It’s not just mothers who are on 24/7 anymore. There is a universal expectation that text messages and emails will be received as soon as they are sent. Responses are expected shortly thereafter. Recently, my husband set his email to auto-respond and let people know that he was “stepping away” from his desk for the day. Undaunted, they tried to engage anyway; his text alerts began to chime at an alarming rate. There was no stepping away.

We are hard-wired for constant interaction, and somehow our bodies have overridden the default “rest mode.” After several years of existing this way, despite my attempts to intentionally limit digital input (and output) and avoid the overscheduling of my children, I found myself feeling exhausted and, oddly, alone. I was completely out of touch with myself.

Without a sabbath, a woman feels herself slowly going a bit mad. The clamoring around her reaches a deafening crescendo, and the highways (both physical and virtual) demand increasingly impossible velocity and distance.
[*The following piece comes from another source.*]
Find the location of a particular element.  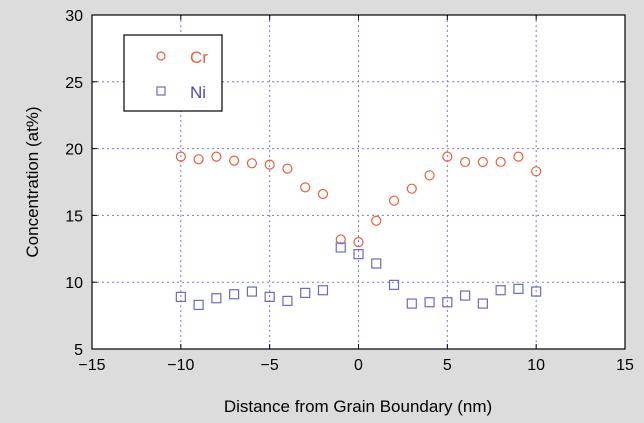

Panic presses in, and she becomes aware, as Ghandi observed, that “there is more to life than increasing speed. “

I don’t run (or walk or hike) for speed. I run to slow down. I run to rest.
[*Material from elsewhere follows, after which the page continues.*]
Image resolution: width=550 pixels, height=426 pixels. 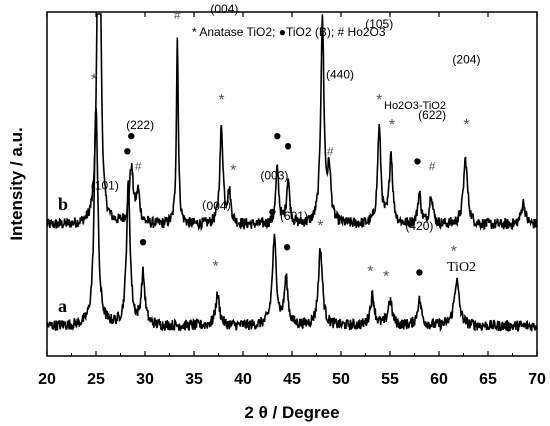 I want to click on miller-index-label: (420), so click(x=419, y=226).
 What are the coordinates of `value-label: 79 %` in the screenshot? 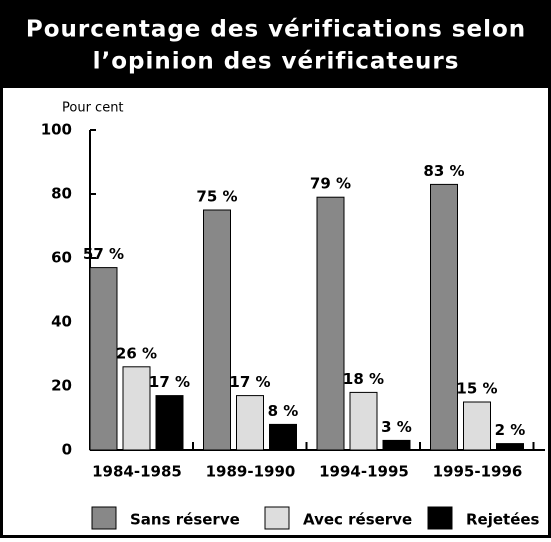 It's located at (330, 184).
I have found that the only way to a really rest is to get up an hour earlier, lace my shoes, set my phone to airplane mode and allow only the sounds of carefully chosen music or a well-produced audiobook to invade my brain space. Then the rhythm of my feet and the feel of the outdoors — whether sticky and humid or crisp and cool — awaken me to the sense of being created, both body and soul. To move, particularly outdoors, is to appreciate that we are souls living in bodies. So often, we underappreciate the corporeal. The combination of activity and free-flowing conversation with oneself rejuvenates and restores equilibrium. An awareness of one’s body, even if the awareness includes the burning of one’s legs and the pounding of one’s heart, brings thoughts into sharper focus. Sometimes, I am sure that oxygen deprivation has wiped out my short-term memory, and I have very little recollection of what I thought along the way, despite the clarity in the moment.

But I know I had a meaningful conversation with myself. And I know that God was the only other being who heard it. So, that explains to me why I return at peace, feeling stronger, more disciplined, and more capable of meeting the challenges of the day. I have rested in the run.